-- Begin SUPPLIED TEXT --
HARLAN ELLISON'S HANDY GUIDE TO 2001: A SPACE ODYSSEY

Open to a portrait of the reviewer as a name-dropper:

 

So I'm sitting in Canter's at three in the morning, with Sal Mineo, and we're having matzoh ball soup and some conversation, when over walks Rob Reiner, and the first thing out of Rob's mouth is, "Did you see 2001, and wasn't it a groove?" I sit quietly, spooning in bits of kreplach and hoping he won't ask again.

 

Mineo chimes in, "FanTASTic flick!"

 

I chew my matzoh ball.

 

They then launch into a highly colorful conversation about the psychic energy of the film, how it obviously applies to the ethical structure of the universe as expressed in the philosophy of the Vedantist movement, and the incredibly brilliant tour de force of Nietzsche-esque subplotting Kubrick pulled off. My gorge becomes buoyant. I can no longer deal with the realities of good Yiddish cooking in the presence of such rampant hypocritical hyperbole.

 

"Listen, you two loons," I begin politely, "you haven't the faintest idea what you're talking about. 2001 is a visually exciting self-indulgent directorial exercise by a man who has spent anywhere from ten to twenty-five million dollars—depending on whom you're talking to—pulling ciphers out of a cocked hat because he lost his rabbits somewhere."

 

They stare at me.

 

It is maybe because in the telling, I have confounded my syntax to the point where even I don't know what I just said. "Well, uh, what did it, uh, mean . . . to . . . you . . . ?" Rob Reiner asks, a bit timorously.

 

So I explain the picture to them.
-- End SUPPLIED TEXT --
SET PROBLEM 1: In the listing, copy the lines from the one with "Funny Gujarati Images (65, 471)" to the one with "Question Paper Delivery", keeping each line unchanged.
The review above has no connection to the listing that comes after it.
-- Begin TASK INPUT --
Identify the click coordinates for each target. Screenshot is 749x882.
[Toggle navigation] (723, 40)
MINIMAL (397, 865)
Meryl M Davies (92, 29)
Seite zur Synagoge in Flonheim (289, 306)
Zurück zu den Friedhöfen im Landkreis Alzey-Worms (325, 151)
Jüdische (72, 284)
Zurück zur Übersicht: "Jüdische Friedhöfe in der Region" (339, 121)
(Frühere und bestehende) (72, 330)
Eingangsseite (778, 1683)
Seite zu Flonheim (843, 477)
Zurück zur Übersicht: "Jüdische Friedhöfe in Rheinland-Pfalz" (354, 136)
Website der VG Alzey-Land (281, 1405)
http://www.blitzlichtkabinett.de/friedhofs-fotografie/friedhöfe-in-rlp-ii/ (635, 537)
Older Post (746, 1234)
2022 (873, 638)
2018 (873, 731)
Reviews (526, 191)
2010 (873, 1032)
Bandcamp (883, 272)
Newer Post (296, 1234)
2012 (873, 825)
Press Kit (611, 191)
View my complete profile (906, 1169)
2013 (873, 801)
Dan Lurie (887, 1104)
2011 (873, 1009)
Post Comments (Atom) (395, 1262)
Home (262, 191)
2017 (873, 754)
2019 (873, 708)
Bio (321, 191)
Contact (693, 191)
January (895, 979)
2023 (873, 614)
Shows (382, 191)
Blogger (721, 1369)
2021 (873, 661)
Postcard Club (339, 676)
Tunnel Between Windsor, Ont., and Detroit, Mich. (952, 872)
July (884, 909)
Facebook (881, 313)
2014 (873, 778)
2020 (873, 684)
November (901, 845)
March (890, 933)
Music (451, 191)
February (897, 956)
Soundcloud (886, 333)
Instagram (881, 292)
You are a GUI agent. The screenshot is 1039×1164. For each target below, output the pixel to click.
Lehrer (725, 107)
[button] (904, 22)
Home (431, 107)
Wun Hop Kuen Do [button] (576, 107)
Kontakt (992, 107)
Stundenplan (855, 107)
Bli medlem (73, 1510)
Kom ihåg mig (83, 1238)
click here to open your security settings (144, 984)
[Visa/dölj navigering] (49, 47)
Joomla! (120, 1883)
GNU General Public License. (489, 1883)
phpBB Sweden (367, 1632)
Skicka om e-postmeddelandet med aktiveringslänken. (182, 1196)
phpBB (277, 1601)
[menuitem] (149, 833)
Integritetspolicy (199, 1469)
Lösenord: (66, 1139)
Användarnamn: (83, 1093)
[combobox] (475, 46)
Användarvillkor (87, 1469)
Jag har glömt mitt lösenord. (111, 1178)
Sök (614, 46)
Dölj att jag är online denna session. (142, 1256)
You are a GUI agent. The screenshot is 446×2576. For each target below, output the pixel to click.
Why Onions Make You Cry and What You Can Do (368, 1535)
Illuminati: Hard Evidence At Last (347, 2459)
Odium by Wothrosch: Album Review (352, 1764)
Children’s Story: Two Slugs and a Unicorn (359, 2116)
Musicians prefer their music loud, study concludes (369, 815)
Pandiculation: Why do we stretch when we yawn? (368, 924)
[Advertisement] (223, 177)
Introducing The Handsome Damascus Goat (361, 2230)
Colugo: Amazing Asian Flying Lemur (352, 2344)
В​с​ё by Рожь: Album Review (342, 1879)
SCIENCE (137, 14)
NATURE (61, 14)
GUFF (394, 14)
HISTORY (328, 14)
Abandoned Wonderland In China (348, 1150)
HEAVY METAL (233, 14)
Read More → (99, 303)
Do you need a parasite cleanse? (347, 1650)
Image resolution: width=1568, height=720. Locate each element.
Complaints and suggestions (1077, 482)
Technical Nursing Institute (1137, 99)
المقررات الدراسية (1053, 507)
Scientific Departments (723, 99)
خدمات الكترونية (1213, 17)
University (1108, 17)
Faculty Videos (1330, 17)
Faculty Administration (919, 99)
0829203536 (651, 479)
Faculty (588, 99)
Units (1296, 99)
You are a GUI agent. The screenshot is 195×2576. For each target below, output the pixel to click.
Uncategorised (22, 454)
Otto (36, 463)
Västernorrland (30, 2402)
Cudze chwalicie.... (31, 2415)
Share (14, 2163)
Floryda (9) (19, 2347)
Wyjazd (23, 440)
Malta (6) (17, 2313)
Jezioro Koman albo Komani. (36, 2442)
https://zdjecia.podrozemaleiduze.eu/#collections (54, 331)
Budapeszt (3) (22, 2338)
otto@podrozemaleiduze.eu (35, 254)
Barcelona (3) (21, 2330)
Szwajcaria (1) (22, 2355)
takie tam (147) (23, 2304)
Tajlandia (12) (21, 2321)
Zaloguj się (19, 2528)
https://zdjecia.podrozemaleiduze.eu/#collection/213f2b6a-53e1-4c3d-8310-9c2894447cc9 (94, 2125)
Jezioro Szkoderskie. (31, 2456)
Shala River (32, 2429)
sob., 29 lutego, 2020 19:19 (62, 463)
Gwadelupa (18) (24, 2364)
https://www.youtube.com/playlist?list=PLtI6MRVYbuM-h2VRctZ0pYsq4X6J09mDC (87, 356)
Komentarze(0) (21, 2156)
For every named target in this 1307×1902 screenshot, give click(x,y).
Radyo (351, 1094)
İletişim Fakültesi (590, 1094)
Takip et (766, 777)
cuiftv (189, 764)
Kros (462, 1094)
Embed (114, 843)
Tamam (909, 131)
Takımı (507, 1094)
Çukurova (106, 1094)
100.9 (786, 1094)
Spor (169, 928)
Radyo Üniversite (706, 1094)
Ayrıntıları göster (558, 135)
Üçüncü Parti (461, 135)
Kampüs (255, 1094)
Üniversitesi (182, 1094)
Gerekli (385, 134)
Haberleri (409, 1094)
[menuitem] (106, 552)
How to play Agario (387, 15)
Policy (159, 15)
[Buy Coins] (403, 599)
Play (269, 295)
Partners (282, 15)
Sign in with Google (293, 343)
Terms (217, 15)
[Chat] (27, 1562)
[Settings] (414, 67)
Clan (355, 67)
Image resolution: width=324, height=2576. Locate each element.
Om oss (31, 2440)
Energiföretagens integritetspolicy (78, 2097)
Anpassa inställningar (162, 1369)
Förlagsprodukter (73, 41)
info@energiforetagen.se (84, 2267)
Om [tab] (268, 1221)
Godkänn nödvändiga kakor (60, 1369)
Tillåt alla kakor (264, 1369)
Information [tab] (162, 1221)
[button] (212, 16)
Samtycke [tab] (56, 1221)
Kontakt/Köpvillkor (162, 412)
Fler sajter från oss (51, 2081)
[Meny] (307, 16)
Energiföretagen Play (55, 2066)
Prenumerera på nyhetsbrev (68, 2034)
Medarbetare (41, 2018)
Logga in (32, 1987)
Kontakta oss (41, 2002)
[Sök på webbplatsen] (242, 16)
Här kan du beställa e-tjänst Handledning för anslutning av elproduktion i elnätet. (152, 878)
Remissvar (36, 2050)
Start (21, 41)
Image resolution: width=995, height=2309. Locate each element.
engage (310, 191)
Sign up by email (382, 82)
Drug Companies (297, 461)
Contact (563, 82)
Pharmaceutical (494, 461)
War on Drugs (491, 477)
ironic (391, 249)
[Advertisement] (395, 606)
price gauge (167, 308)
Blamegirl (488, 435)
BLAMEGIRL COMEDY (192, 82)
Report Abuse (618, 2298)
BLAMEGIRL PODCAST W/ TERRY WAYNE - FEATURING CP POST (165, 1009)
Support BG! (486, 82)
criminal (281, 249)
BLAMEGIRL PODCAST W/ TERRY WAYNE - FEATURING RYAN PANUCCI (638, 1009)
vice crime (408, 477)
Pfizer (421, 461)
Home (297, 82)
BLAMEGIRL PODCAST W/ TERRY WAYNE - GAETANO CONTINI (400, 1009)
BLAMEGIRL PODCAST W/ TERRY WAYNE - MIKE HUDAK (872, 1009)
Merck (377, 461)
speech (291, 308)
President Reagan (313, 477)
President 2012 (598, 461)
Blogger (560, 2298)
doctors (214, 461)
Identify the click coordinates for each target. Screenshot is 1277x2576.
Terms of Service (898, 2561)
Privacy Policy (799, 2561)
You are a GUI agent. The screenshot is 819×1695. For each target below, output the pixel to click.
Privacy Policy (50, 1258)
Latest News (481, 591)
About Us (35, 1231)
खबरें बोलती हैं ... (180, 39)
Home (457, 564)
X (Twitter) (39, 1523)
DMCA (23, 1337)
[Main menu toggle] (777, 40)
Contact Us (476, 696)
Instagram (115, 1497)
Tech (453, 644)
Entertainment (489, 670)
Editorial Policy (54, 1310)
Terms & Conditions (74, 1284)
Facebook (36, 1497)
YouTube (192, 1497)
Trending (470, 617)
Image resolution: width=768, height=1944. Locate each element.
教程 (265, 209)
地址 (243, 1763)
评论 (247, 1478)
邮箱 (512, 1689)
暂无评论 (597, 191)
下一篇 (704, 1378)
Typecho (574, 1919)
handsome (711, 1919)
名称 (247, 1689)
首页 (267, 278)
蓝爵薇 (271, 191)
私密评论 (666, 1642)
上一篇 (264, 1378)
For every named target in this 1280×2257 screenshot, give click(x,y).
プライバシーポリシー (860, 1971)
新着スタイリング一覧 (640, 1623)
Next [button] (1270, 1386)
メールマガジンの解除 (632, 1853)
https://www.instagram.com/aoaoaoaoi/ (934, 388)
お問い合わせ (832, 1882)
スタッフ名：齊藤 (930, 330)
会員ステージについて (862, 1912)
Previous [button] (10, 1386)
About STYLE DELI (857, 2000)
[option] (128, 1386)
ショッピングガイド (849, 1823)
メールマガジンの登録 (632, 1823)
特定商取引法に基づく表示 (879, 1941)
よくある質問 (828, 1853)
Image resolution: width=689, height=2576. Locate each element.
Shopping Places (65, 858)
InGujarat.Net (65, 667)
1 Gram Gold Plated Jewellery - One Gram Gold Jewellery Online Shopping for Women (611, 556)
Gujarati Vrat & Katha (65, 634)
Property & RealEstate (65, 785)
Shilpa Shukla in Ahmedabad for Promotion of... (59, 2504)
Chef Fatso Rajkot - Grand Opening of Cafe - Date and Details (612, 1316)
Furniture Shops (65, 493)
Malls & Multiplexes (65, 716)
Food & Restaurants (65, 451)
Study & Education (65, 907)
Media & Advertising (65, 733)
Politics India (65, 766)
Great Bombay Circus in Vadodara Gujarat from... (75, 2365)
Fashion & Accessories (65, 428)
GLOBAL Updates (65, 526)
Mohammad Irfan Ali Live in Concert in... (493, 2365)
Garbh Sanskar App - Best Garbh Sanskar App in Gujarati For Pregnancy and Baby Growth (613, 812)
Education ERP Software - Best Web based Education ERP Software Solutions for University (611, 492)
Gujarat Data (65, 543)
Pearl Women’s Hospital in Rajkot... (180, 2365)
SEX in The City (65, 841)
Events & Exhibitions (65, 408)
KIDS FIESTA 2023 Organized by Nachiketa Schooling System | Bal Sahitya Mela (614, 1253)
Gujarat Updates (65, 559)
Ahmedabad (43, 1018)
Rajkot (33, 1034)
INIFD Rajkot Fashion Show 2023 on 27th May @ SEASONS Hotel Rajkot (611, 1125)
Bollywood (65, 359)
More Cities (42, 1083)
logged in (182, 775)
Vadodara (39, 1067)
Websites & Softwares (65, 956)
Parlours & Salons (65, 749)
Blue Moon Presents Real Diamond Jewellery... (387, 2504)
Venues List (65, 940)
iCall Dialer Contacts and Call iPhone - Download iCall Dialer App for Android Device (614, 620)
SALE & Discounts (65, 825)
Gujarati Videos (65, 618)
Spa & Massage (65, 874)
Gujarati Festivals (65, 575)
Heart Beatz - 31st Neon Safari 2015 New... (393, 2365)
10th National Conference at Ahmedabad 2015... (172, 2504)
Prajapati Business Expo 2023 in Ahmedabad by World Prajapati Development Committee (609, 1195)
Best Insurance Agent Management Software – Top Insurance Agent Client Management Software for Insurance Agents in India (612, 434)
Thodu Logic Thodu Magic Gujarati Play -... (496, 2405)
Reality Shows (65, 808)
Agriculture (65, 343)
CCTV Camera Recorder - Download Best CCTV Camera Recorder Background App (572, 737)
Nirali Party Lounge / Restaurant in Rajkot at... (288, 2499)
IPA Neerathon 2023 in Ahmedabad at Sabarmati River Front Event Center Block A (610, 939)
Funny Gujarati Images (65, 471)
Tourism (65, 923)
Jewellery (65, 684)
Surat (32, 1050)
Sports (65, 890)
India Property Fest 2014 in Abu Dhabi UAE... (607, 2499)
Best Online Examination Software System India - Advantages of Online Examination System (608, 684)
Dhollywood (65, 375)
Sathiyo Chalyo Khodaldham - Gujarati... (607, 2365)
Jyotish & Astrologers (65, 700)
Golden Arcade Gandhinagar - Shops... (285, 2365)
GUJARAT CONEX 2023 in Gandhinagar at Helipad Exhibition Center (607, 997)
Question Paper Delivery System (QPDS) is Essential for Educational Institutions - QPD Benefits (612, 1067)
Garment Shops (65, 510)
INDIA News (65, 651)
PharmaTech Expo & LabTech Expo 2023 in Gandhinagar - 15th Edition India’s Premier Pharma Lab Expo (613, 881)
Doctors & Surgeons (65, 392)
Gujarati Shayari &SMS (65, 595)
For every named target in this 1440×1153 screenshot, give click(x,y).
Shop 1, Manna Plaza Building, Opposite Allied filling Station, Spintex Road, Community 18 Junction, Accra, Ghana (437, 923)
-- End TASK INPUT --
SET PROBLEM 2: In the review of 2001, who walks over to the table at Canter's and asks whether they have seen the film?

WORKED ANSWER 1:
Funny Gujarati Images (65, 471)
Tourism (65, 923)
Jewellery (65, 684)
Surat (32, 1050)
Sports (65, 890)
India Property Fest 2014 in Abu Dhabi UAE... (607, 2499)
Best Online Examination Software System India - Advantages of Online Examination System (608, 684)
Dhollywood (65, 375)
Sathiyo Chalyo Khodaldham - Gujarati... (607, 2365)
Jyotish & Astrologers (65, 700)
Golden Arcade Gandhinagar - Shops... (285, 2365)
GUJARAT CONEX 2023 in Gandhinagar at Helipad Exhibition Center (607, 997)
Question Paper Delivery System (QPDS) is Essential for Educational Institutions - QPD Benefits (612, 1067)

WORKED ANSWER 2: Rob Reiner